Too Much Validation is Too Much

I had built and was managing a web site that takes registrations from thousands of people around the state for a variety of sporting events. One of the goals of the site is to collect better quality data for the people running the events, i.e. they basically needed to get a better handle on how many people were actually attending.

One of the other goals of the site was to make it as easy and hassle-free as possible for anyone to register. This meant that requiring people to sign up for an account with usernames and passwords was undesirable, so make it possible for someone to just sign up with all their info in one session (i.e. never authenticated), then never return.

This also meant that if someone started to register one day, but abandoned their “shopping cart” (so to speak), and then came back the next day, they happily re-entered all their info again – which caused duplicate records to appear in the database. Someone accidentally closes their browser – another duplicate record. Someone signs up their friend on their behalf, not knowing their friend had already signed up – another duplicate record. Someone with very little computer experience gets an error (e.g. “Date of birth must be entered.”) and responds by closing the browser and restarting – and doing this multiple times – we got five duplicate records from this person.

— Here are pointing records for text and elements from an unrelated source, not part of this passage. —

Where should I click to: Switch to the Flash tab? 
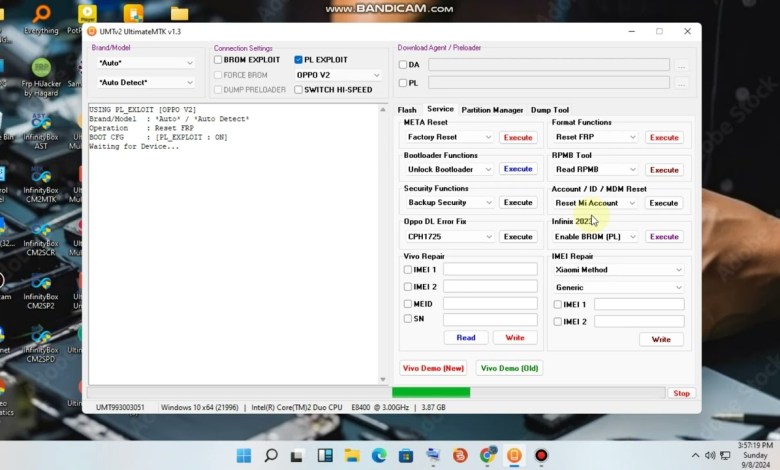[407, 110]
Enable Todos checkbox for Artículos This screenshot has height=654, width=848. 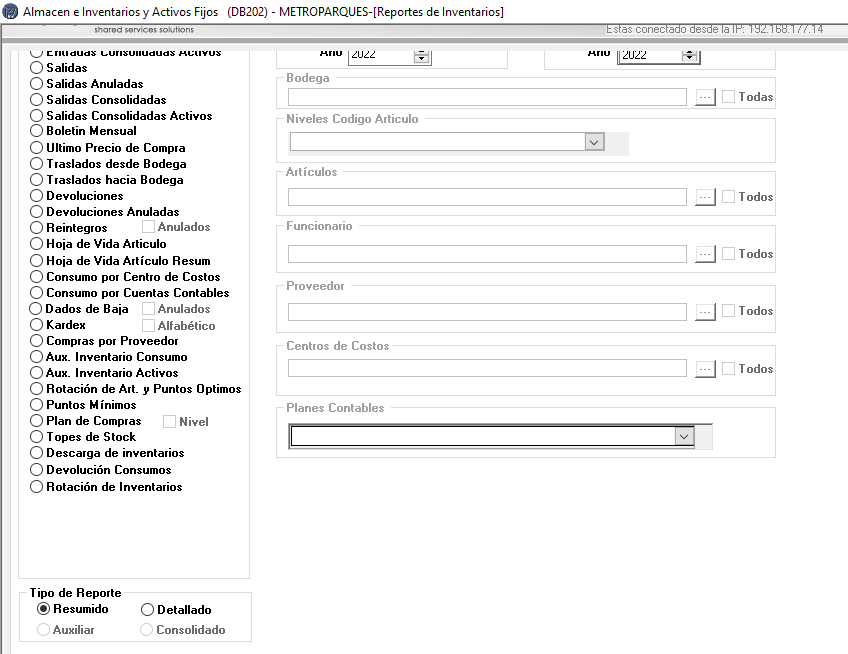click(x=729, y=197)
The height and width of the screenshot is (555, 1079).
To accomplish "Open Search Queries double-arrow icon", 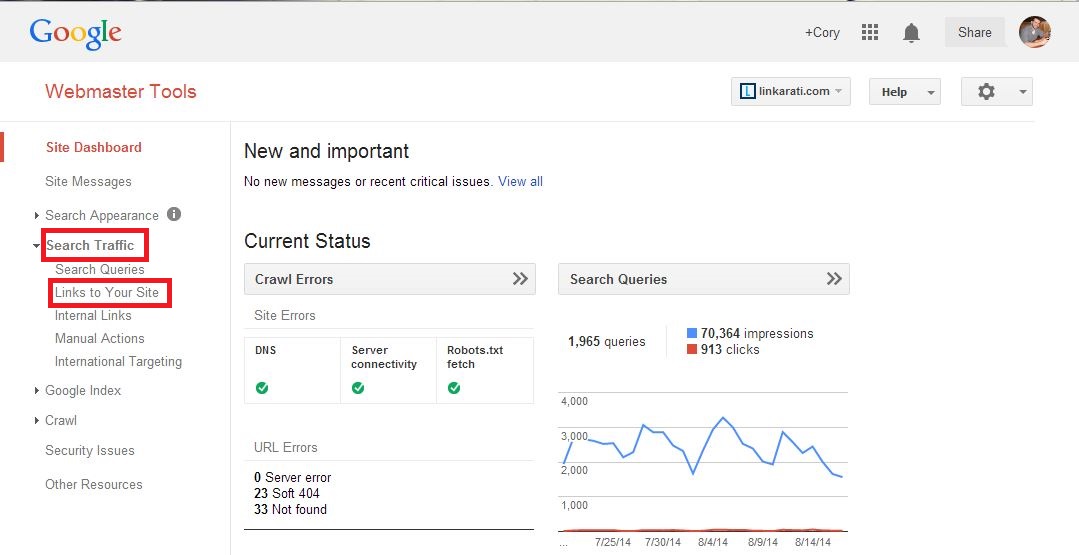I will 834,279.
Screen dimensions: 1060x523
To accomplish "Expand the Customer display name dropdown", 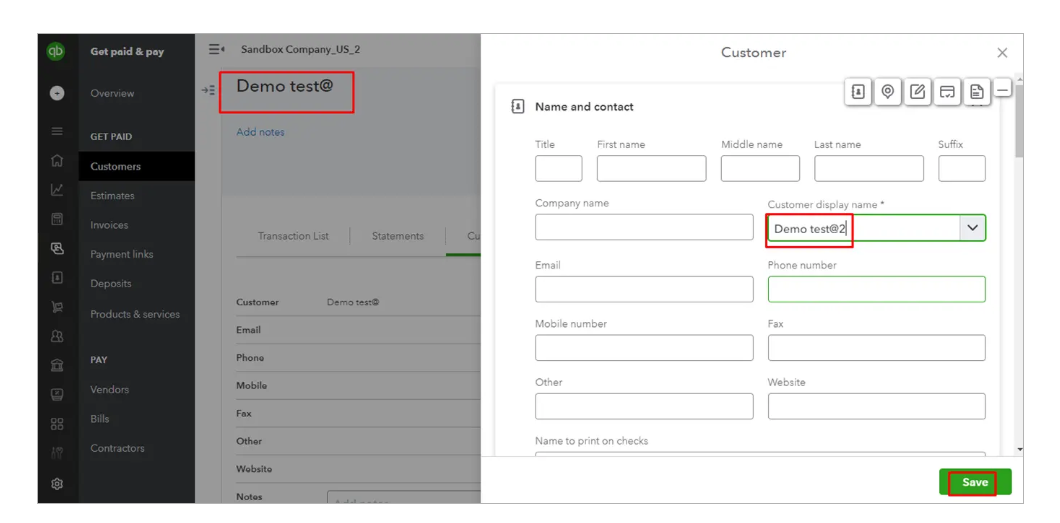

So I built an automated alert system which would email the team coordinators a list of the duplicate records, based on a simple case-insensitive match on first name + surname (we did have one case last year where two different people happened to have the same name, but this is a very rare occurrence when you’re talking about only a few thousand people). I also built a de-duplicator which allowed me to compare two records side-by-side and delete one of them.

In the crunch week (the week before nominations close), we were getting 40+ registrations per day – and each day I was deleting 4 or 5 duplicate records. I thought there must be a better way.

So I (naïvely) quietly added a simple validation check to the signup page – if the player’s name was already registered it showed the error message “Sorry, a registration under you name has already been created. Please login to change your registration.” along with my contact details.

usererrorIt worked, kind of – immediately I got 3 emails and 1 phone call from people who had started their signup, having earlier ignored or missed the email with their login details, and tried to sign up again. I made sure they could login, and they were able to update their existing registration without creating duplicate records. I was quietly optimistic that it would work better now.

Unfortunately, I was wrong. A few days later (today, actually) I decided to do an audit to see if my change had actually made things better or not. I suspected that some people might ignore that error message and just put in a different name. My suspicion was warranted, as it turns out.

So far I’ve gone through over 800 records and found variances of “Bloggs, Joe” or “Bloggs, Joe B” or “Bloggso, Joe” or “Bloggs Is My Name, Joe” scattered throughout. All my validation had done was put a roadblock in front of the users, who simply drove around it by putting in a slightly different name (I saw a lot of them simply put in their middle name), and now (more importantly) my de-duplicator is useless because it only finds matches on exact given names and surnames.

I’ve removed the validation. The duplicate records are manageable, and the system is overall easier for everyone with less validation.

RETURNING RECORD INTO
APEX: Save a user’s checkbox selection on local PC

Comments

  1. That’s why on some websites you have to use your emailaddress as the user account identifier.
    People will not create a new emailaddress every time they need to login.
    Plus they don’t forget their emailaddress.
    The users only should be aware that the password of the website should not be equal to the password of the emailaccount.

    • We considered that, but there are two aspects to our customer base which mean we cannot use email addresses as identifiers: (1) a minority of users do not have ANY email address; and (2) many of our users share a common email address, e.g. between husband and wife, and we need a separate record for each of them.